Pathophysiology and Epidemiology
In an epidemiological work, the impact of the metabolic syndrome (MS) on arterial stiffness was different between young and elderly untreated hypertensive independently of age and blood pressure, two cardiovascular risk factors [4]. This revealed the time evolution of arterial stiffness in MS patients which could not be detected in younger MS patients and may be due to a late under/ over-expression of some genes. This assumption is actually the main work of basic cardiovascular research labs [1].
Clinical Research and Antihypertensives
Medicine and biology are converging progressively towards a personal prognosis, diagnosis, and treatment according to patient’s pathophysiology and risk factors. Thus, the quality of clinical markers like blood pressure (BP) signals should be tested in order to establish a good diagnosis especially in populations where it’s difficult to measure the BP signals like in obese patients [6]. Other markers such arterial stiffness should be investigated in cardiovascular complications before prescribing a drug [7]. In case of negative diagnosis, the anti-hypertensive treatment should be efficient depending on the pathophysiology of the population especially in diabetic hypertensive patients. A meta-analysis [8] has shown that candesartan cilexetil controls hypertension independently of glycemia level in French diabetic hypertensive patients compared to their control, which was not the case of other drugs. Therefore, predictive methods based on clinical meta-analysis and statistical inference could deeply help physicians to prevent the disease before its occurrence or to offer an adequate treatment when the diagnosis is established. Finally, the pharmaceutical industry was a strong link between fundamental and clinical research, currently all the laboratories are fully equipped with advanced high throughtput analysis platforms able to analyse thousands of biological samples in order to find specific molecular targets and their corresponding drugs.
References
- El Feghali R, Raisky O, Randon J, Paultre C, et al. (2004) Humoral and local impacts of overactivated renin in unloaded rat heart. XIV Fourteenth European meeting on hypertension, Paris, France, p. 15.
- El Féghali R Do breast cancer breakpoints have an evolutionary mutational origin? In process.
- Corel E, El Feghali R, Gérardin F, Hoebeke M, Nadal M, et al. (2007) Local similarities and clustering of biological sequences: new insights from N local decoding. The First International Symposium on Optimization and Systems Biology (OSB’07) pp.189-195.
- El Feghali R, Topouchian J, Pannier B, Asmar R (2007) Ageing and blood pressure modulate the relationship between metabolic syndrome and aortic stiffness in never-treated essential hypertensive patients. A comparative study. Diabetes Metab 33(3): 183-188.
- Lorenz DR, Cantor CR, Collins JJ (2009) A network biology approach to aging in yeast. Proc Natl Ac Sci 106(4): 1145-1155.

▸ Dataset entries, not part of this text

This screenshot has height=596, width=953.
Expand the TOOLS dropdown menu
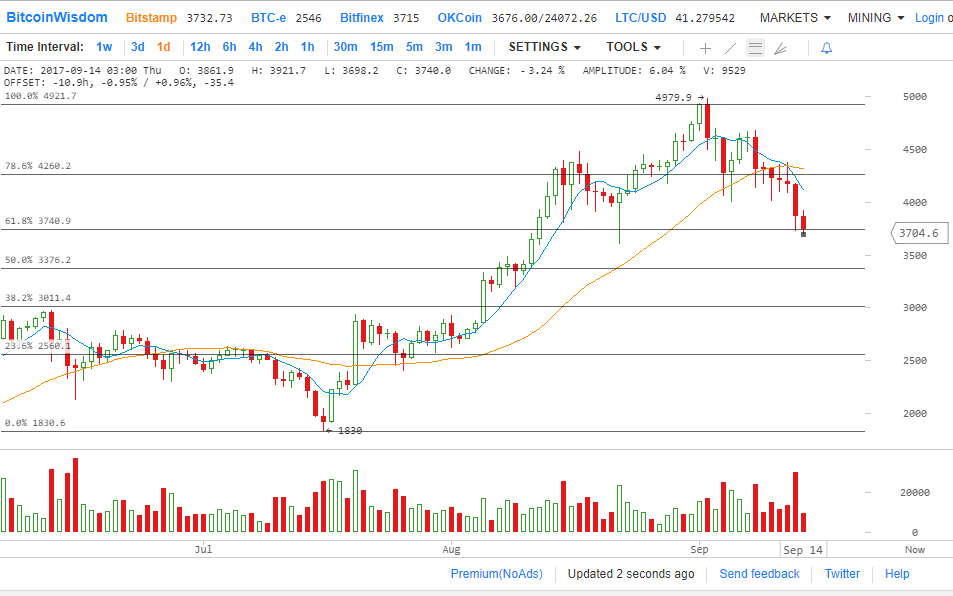point(633,47)
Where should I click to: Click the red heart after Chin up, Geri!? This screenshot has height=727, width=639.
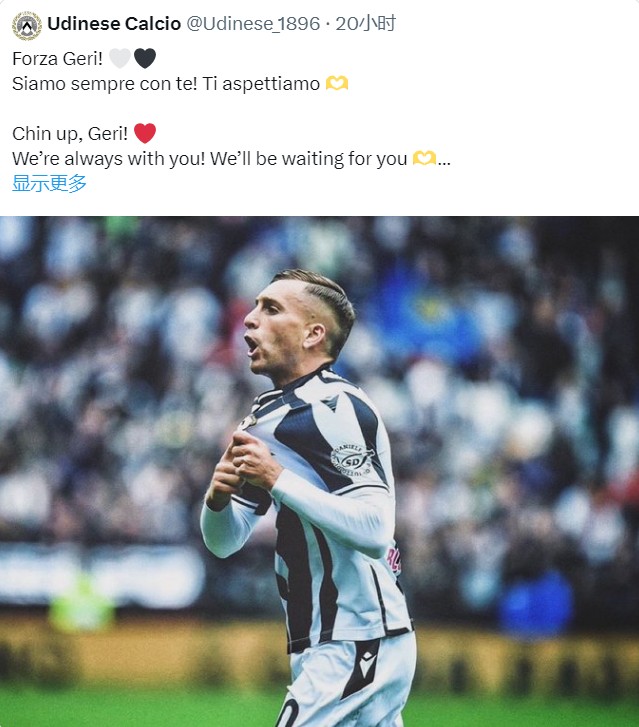(x=145, y=134)
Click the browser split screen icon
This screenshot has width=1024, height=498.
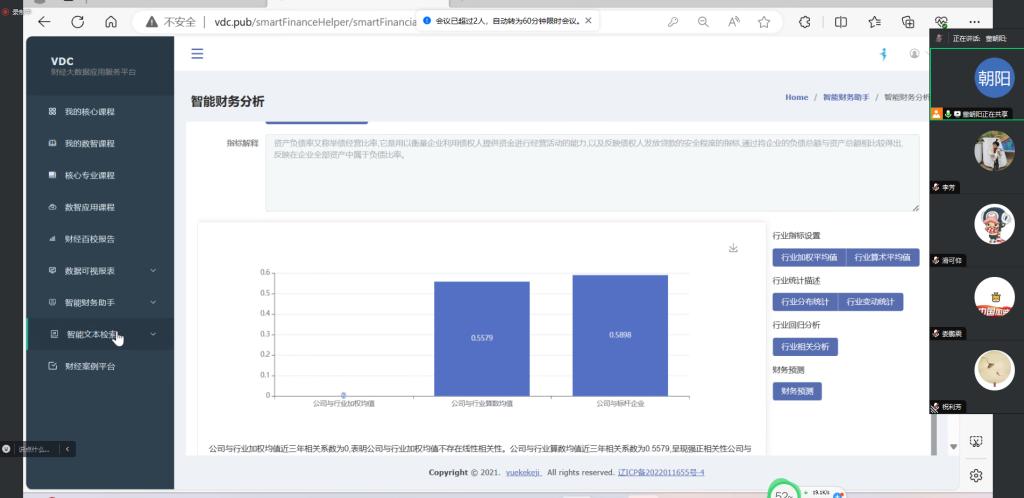point(841,21)
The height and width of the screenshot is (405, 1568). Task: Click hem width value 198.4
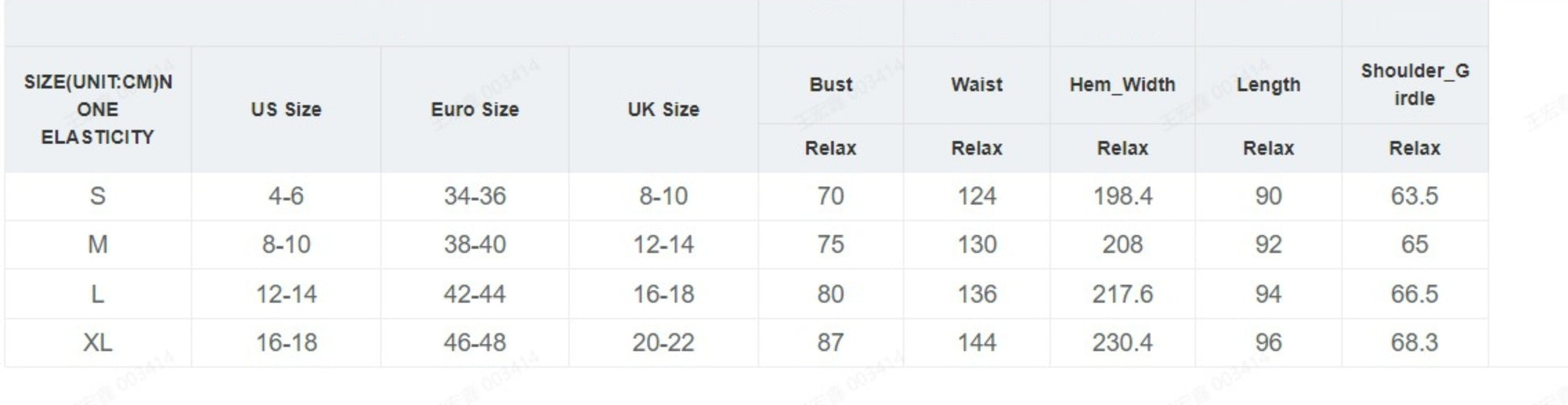(x=1122, y=196)
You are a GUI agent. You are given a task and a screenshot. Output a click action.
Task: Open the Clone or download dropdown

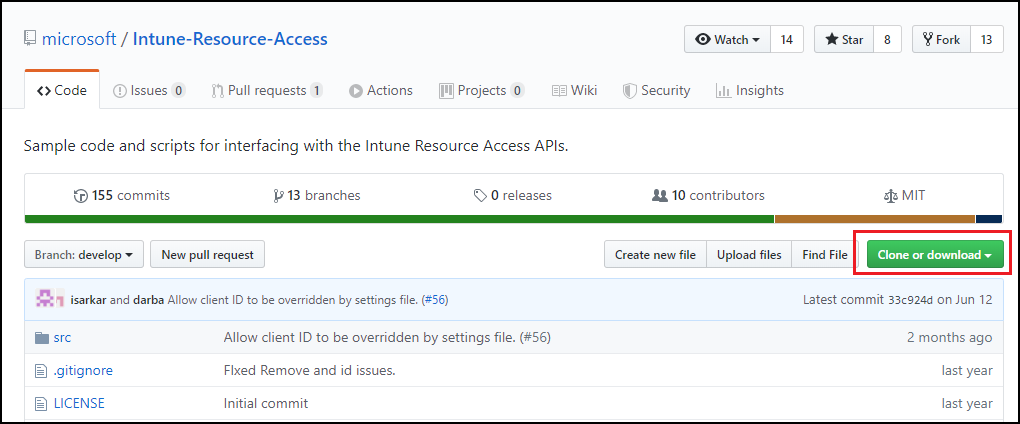coord(934,255)
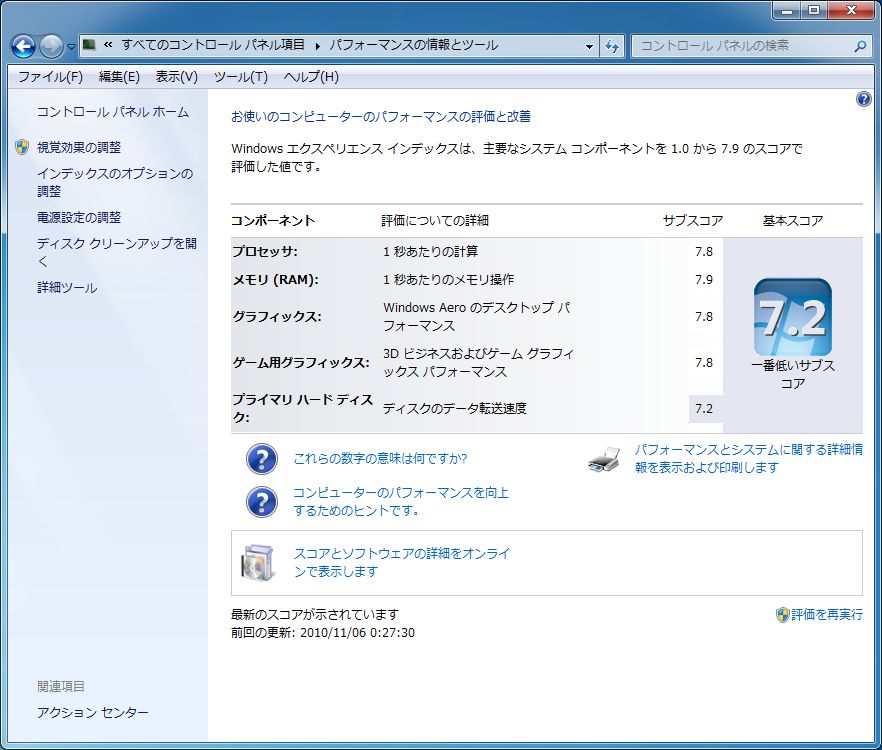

- El Féghali R, Topouchian J, Pannier B, El Assaad H, Asmar R (2007) Validation of the OMRON® M7 (HEM-780-E) blood pressure measuring device in a population requiring large cuff use according to the International Protocol of the European Society of Hypertension. Blood Press Monit 12(3): 173-178.
- Topouchian J, El Féghali R, Pannier B, Wang S, Zhao F, et al. (2007) Arterial stiffness and pharmacological interventions-the Transcend Arterial stiffness sub study (TRANS study). Vasc Health Risk Manag 3(4): 381-387.
- El Feghali R, Nisse-Durgeat S, Asmar R (2007) Effect of candesartan cilexetil on diabetic and non-diabetic hypertensive patients: metaanalysis of five randomized double-blind clinical trials. Vasc Health Risk Manag 3(1): 165-171.